The “discussions” about a date for #GE20 took longer than the campaign will

Saturday, February 8. Just a few weeks for the Republic to discuss the issues of the day and vote for representatives in what will be the 33rd Dáil. Absolutely shocking.

Traditionally it is the sitting Taoiseach who gets to set the date, and I have no problem with this. But let’s be clear on what has actually happened in recent weeks – Leo Varadkar was consulting heavily with the so-called leader of the opposition Micheál Martin over the timing of the election.

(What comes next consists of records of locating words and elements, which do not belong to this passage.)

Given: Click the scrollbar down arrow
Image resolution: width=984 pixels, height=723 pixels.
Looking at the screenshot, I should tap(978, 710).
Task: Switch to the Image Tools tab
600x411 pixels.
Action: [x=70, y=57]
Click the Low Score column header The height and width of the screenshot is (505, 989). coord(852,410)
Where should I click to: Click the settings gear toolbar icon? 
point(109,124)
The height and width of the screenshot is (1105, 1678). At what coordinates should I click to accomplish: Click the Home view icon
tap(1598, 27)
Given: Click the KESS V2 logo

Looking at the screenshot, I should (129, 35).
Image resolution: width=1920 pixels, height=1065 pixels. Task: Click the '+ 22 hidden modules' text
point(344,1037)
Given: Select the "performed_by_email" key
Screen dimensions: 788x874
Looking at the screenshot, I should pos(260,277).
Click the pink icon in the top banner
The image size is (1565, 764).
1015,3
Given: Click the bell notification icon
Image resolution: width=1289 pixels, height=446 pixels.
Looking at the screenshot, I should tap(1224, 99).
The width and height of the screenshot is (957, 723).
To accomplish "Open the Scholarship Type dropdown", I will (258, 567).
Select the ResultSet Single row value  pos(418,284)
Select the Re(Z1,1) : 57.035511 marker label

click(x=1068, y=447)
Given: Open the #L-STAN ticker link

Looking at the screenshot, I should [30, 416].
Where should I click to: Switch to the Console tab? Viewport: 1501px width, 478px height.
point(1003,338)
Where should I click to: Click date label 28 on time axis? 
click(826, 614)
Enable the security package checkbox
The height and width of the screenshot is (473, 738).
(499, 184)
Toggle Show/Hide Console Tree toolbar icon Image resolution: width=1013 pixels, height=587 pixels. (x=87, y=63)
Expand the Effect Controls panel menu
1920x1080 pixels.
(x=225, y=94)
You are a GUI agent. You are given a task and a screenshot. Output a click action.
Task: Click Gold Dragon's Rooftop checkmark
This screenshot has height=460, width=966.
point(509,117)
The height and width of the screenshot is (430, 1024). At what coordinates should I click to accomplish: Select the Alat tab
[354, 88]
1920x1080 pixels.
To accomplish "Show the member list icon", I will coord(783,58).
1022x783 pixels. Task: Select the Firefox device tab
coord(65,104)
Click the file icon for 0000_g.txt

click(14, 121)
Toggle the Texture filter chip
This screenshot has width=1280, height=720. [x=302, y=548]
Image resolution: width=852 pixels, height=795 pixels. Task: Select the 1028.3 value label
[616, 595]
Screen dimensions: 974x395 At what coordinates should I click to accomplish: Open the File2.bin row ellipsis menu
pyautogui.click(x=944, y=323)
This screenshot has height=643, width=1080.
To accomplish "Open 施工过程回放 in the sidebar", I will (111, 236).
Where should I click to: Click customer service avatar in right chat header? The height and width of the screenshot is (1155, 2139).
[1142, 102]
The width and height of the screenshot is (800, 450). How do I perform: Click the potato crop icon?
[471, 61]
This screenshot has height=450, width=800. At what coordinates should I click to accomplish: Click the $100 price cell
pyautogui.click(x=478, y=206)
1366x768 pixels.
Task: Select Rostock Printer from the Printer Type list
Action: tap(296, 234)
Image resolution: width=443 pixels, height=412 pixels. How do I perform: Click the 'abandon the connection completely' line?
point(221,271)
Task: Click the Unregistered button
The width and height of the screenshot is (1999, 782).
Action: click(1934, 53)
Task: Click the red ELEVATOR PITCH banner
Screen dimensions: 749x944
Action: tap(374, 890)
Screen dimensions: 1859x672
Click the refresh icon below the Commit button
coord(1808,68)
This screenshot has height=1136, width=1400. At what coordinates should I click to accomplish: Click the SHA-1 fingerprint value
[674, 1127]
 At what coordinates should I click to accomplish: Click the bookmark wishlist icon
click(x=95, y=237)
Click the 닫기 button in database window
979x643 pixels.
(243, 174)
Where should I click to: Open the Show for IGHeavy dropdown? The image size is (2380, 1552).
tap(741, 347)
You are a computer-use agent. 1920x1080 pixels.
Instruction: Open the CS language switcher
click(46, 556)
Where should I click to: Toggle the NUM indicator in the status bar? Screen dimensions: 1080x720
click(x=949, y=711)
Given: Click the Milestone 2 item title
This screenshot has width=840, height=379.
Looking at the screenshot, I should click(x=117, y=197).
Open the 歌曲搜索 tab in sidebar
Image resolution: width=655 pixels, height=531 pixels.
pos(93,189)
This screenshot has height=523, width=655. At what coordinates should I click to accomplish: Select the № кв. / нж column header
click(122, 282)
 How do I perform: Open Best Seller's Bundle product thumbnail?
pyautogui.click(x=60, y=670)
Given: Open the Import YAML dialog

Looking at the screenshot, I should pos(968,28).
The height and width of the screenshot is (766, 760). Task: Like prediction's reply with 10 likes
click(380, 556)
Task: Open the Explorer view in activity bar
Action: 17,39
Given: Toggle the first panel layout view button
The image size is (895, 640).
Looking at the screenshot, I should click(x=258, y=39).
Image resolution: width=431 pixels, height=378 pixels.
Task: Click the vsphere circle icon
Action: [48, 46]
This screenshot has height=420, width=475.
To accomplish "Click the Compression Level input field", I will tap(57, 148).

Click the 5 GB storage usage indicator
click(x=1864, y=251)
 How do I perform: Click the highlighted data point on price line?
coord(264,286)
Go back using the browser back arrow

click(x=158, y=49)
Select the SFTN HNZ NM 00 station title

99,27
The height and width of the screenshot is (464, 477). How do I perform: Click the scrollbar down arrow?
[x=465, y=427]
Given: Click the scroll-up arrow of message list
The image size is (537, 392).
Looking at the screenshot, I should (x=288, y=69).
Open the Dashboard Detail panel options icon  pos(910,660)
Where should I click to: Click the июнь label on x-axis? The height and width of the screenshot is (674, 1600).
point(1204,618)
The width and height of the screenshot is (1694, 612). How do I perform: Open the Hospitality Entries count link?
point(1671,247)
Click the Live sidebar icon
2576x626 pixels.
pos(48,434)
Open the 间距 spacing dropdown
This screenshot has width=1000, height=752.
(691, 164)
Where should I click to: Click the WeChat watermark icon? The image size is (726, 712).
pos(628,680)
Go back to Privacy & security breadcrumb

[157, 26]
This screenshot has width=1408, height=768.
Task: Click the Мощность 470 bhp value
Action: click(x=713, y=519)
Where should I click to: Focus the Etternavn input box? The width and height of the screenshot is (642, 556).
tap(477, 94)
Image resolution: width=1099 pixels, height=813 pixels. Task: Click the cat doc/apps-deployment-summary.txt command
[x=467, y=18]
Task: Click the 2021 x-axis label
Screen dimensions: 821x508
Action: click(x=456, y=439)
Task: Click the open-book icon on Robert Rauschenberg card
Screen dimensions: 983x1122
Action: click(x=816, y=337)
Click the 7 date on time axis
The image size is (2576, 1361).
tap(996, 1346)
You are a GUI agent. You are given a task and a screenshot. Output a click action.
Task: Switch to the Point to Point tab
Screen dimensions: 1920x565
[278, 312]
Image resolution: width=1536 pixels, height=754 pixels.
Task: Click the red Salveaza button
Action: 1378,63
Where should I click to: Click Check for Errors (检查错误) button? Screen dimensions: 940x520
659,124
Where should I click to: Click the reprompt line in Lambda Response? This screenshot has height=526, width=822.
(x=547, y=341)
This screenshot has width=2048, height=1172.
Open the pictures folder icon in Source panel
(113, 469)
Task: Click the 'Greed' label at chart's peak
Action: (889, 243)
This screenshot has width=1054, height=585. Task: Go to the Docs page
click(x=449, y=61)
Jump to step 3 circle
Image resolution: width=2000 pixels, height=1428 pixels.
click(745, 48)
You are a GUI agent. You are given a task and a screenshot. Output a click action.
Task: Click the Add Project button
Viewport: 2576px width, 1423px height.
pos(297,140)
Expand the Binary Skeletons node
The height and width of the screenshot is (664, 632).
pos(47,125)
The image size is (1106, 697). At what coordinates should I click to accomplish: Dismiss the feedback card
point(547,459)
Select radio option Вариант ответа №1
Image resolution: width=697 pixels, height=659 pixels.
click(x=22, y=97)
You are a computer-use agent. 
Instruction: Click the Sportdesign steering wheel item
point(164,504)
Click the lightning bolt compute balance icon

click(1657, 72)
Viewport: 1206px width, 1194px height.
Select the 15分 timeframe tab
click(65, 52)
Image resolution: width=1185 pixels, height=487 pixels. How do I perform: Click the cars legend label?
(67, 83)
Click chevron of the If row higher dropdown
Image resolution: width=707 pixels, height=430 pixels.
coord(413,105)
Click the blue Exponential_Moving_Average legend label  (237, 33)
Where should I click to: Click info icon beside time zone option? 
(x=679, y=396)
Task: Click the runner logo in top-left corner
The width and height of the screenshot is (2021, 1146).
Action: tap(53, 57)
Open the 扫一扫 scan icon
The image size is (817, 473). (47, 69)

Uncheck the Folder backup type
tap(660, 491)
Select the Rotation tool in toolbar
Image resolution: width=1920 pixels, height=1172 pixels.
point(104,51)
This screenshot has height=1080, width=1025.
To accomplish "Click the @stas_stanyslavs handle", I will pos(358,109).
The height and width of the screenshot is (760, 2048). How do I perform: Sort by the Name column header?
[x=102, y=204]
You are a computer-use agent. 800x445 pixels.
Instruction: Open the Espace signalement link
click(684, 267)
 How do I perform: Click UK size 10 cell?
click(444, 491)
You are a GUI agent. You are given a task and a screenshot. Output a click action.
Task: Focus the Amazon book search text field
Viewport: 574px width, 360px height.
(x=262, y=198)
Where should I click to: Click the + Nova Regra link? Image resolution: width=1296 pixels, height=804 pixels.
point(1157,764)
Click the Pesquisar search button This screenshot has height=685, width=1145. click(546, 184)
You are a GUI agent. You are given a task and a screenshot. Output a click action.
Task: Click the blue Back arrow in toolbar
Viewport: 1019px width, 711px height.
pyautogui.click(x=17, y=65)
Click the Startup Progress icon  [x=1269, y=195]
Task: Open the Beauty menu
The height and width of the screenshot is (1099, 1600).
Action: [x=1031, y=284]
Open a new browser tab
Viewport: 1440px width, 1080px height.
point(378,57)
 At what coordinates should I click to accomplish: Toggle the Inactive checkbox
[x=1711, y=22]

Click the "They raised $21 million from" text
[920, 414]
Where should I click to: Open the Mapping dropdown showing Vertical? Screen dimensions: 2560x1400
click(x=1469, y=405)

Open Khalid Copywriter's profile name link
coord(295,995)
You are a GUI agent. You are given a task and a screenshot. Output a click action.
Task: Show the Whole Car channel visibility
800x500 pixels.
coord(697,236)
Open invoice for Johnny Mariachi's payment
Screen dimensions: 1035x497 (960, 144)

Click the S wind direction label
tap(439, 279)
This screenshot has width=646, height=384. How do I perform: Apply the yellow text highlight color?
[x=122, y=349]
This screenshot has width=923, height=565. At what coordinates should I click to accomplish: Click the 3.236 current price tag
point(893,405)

Why? Because they have been in a virtual coalition government, that’s why. The official terminology is “confidence and supply” but the reality is that by abstaining on votes for legislation, Fianna Fáil have effectively been supporting Varadkar’s agenda. Now we are suddenly expected to see them as rivals yet again, while those who are actually offering a real alternative to the electorate are left on the outside.

Then there’s our system of voting on these shores. In my opinion, the “PR:STV” method we employ, while it includes the words “proportional representation” in its title and thus creates the illusion of being inclusive, is actually anything but.

In my opinion, offering voters the opportunity to choose a second option* does appear democratic, UNTIL you realise that most constituencies have the leading parties running multiple candidates. If you voted Fianna Fáil number 1, chances are you will also vote them number 2 if you have the chance. So, much like the infamous “first past the post” system used in the UK, the non-establishment parties are generally shut out.

What I would prefer is for something like a merger between the two systems. Currently there are 158 seats. Rather than 3-, 4- and 5- seat constituencies, I would have 158 x 1 seat ones (actually I’d prefer fewer TDs, maybe 150 or less). THEN we can use a simple PR method of voting where there is infinitely less confusion over counts, surpluses and transfers, plus we know for sure that over 50% of voters chose the winner. And to be clear – although I favour progressive candidates, should we employ this method and the FF/FG duopoly still prevailed, I could hardly complain about it, could I.

Anyway, that is of course more of a technical matter – what lies ahead right now is a shortened election campaign, with the ridiculous posters already going up on lamp posts within 24 hours of the announcement being made.

I’m going to do my best to follow the “campaign trail” as best as I can over the coming weeks and see what kind of promises these people will be making (if any) plus how the Irish media is covering it all. JLP

* – yes I know we can also vote for 3,4 and 5 etc but seriously, how critical are those choices when it comes to your ballot being counted?